Considering the clandestine and hurried nature of the photographing process, I think I did alright. A second shot was impossible, as the camera shy fellow had retreated into deeper bush. That advice to “get a shot first, then get a good shot if you can” when it comes to wildlife, still remains good and true.

Then I uploaded the image to my Instagram.

I’m no expert on skinky things, so I consulted Google and found out that, brilliantly, the animal I had seen was a… Cape Skink (Trachylepis capensis). Of course it was:

Cape skinks are common, gentle creatures that hunt large insects. Sometimes they dig in loose sand around the base of bushes or boulders, and they also favor dead trees and old aloe stems.

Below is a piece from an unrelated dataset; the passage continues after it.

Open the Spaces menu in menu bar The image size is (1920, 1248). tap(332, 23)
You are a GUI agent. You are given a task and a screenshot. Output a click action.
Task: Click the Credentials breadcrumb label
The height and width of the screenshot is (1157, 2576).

These useful creatures tame easily (with a tendency to become obese), and would be much more common in gardens if they were not hunted by domestic cats. You can find them in gardens, strategically positioned in the sun, from where they catch their preferred prey, such as beetles, flies and grasshoppers. They are completely harmless and shed their tails when they feel threatened.

Frankly, I’m getting fed up of the apparent laziness shown by early biological taxonomists when exploring this region. All they seem to have done was to find local species which resembled a previously known and classified organism, and then added “Cape” to the original name.
The list runs through plants, mammals, fish, birds, reptiles and trees and is near infinite:

Cape Cobra, Cape Sparrow, Cape Gull, Cape Olive, Cape Skink, Cape Cormorant, Cape Gorse, Cape Clawless Otter, Cape Hare, Cape Wagtail, Cape Fox, Cape Sole, Cape Rain Frog, Cape Gannet, Cape Buffalo… I could go on.

“Hey Steve! I’ve found a snake in this sand.”
“Is it one we’ve seen before?
“Nope.”
“Call it the ‘Cape Sand Snake’ then. Pub?”
“Pub.”

*sigh* It’s too late to do anything about it now.

I quite like my Cape Skink. I shall call him ‘Kinky’, because ‘Fluffy’ doesn’t seem to fit.

Probably someone else…

Incoming email reply from local restaurant manager begins:

You are, unless I am much mistaken, Mr @6000 on Twitter. I follow you via our [local restaurant] account and I am a fan of your twitter persona and your most entertaining and informative website.  We shall see to it that [another local restaurant] and several others become so as well. That way, they may all learn something from you.

Oh blimey. My reputation precedes me. Although it’s a bit of stretch to just think “microbiologist” and “6000.co.za email address”, and assume that we are one, the same, and have a numerical pseudnym on a popular social media platform (although we are, and we do).

To be honest, it’s an even bigger stretch to call this blog “most entertaining and informative”, but hey, I’ll take it.

More customer service like this, please.